Among the records that follow, find each line holding the word "scale" and copy it.

(Extracted data entries)
********************

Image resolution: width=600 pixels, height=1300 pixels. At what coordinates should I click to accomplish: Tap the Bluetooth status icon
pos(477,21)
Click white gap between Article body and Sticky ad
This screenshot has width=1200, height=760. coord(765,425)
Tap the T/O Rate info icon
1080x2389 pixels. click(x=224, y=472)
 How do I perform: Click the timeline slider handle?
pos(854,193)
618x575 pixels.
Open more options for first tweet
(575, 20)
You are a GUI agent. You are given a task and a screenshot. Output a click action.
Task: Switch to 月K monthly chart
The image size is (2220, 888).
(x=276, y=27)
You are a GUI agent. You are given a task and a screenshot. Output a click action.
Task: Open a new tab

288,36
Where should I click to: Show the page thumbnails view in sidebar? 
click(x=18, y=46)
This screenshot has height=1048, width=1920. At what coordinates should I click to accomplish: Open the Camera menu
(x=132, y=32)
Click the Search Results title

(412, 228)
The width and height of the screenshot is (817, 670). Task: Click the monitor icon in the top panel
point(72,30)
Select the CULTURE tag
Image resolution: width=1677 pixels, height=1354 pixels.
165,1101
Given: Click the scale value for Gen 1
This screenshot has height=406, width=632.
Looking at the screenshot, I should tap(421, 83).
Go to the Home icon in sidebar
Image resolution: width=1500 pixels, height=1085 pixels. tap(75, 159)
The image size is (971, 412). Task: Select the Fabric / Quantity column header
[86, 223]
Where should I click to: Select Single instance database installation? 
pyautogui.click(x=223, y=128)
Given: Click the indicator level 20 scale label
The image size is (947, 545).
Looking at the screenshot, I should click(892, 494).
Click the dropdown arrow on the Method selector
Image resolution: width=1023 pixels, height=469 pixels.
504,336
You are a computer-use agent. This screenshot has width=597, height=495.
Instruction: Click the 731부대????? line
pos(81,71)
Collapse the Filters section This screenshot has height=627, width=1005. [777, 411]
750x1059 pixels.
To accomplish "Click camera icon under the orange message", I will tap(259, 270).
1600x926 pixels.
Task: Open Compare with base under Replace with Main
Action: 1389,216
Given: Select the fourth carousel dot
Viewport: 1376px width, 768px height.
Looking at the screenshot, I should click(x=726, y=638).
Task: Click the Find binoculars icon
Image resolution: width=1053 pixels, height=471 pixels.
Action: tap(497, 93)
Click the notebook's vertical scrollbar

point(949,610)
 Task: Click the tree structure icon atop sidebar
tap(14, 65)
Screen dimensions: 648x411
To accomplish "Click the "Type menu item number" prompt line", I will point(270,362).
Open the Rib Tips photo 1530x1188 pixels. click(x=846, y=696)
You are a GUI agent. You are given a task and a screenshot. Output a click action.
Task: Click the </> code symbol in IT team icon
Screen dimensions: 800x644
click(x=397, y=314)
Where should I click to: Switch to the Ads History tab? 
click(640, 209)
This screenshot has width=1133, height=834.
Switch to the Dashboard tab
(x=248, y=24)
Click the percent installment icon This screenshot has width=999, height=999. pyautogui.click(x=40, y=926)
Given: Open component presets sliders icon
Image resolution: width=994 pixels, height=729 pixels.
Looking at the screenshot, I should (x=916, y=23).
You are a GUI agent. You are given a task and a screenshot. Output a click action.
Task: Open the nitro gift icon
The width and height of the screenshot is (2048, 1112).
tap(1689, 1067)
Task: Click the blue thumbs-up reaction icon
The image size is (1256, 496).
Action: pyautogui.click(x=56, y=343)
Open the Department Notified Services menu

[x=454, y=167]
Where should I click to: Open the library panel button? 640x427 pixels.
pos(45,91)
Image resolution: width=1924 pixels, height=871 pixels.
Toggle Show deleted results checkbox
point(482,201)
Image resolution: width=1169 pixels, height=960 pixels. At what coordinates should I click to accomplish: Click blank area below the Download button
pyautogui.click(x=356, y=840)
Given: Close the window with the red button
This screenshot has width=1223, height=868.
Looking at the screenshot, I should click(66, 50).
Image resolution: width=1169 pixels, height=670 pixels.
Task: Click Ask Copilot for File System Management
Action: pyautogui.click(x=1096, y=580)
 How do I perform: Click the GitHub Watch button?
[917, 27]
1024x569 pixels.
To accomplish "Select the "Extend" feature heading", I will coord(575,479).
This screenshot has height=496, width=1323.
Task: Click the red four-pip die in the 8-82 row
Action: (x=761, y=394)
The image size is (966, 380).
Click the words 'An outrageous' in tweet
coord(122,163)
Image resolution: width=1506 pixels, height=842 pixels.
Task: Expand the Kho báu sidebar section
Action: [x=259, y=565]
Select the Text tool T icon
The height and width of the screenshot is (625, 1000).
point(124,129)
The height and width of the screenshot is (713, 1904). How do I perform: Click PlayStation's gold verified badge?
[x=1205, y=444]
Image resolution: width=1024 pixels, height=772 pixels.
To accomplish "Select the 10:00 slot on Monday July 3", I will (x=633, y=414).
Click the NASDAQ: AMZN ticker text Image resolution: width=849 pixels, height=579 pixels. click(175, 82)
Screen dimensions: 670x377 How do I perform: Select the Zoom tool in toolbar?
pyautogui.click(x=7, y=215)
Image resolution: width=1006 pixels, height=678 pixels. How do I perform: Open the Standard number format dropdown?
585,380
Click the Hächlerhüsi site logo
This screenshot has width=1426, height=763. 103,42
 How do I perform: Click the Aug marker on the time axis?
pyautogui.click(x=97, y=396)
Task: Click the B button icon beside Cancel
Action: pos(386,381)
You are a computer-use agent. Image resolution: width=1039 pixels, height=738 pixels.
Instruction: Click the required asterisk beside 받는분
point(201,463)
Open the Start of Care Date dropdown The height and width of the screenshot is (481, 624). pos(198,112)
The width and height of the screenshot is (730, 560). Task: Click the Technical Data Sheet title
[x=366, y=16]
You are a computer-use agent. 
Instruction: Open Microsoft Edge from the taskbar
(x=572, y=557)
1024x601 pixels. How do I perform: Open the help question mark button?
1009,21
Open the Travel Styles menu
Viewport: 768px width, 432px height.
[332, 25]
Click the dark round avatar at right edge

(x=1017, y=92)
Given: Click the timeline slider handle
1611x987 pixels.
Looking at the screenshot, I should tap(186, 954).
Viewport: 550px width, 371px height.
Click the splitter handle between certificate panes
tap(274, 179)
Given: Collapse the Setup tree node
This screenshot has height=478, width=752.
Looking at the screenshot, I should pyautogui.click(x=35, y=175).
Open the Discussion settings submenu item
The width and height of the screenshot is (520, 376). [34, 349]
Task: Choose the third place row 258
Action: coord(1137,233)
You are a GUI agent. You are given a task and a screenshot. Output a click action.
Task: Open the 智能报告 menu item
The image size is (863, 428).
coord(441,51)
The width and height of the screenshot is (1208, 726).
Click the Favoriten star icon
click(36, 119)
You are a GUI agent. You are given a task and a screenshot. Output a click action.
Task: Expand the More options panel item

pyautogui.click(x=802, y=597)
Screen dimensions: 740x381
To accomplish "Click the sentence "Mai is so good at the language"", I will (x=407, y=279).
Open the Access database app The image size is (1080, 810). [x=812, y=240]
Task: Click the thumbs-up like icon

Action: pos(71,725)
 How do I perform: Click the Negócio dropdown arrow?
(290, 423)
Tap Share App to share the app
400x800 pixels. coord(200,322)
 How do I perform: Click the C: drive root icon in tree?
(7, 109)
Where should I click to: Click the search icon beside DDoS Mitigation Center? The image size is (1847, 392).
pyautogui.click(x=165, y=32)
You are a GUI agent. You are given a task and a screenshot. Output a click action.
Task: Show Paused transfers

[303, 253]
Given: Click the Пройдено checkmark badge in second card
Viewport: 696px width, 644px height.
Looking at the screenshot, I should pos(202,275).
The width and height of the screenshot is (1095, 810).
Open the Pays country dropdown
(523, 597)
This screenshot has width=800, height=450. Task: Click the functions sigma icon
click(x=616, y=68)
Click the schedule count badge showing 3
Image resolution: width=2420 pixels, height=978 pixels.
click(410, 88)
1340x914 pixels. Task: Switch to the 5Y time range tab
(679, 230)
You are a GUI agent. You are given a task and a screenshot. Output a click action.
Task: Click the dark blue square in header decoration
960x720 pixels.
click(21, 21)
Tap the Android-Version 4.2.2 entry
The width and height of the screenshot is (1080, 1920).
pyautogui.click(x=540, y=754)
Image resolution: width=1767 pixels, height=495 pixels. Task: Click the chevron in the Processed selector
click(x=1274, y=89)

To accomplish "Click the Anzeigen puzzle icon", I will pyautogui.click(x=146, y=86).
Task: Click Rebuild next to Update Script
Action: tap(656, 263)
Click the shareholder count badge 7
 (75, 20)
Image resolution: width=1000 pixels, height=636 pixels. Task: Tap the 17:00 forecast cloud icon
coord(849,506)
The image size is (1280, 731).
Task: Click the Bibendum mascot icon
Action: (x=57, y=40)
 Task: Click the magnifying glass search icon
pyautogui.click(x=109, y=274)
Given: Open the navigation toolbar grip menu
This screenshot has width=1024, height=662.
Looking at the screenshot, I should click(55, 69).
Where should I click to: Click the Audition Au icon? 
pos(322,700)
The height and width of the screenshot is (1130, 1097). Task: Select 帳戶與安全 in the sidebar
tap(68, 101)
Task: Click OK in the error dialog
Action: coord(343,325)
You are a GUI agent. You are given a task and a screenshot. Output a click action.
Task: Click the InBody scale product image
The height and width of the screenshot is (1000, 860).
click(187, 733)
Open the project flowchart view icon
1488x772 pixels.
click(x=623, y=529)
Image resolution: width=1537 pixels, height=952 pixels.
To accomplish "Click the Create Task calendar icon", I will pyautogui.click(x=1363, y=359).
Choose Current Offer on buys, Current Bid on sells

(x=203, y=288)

********************

RESPONSE TO THIS EXERCISE >>
Given: Click the scale value for Gen 1
Given: Click the indicator level 20 scale label
Task: Click the InBody scale product image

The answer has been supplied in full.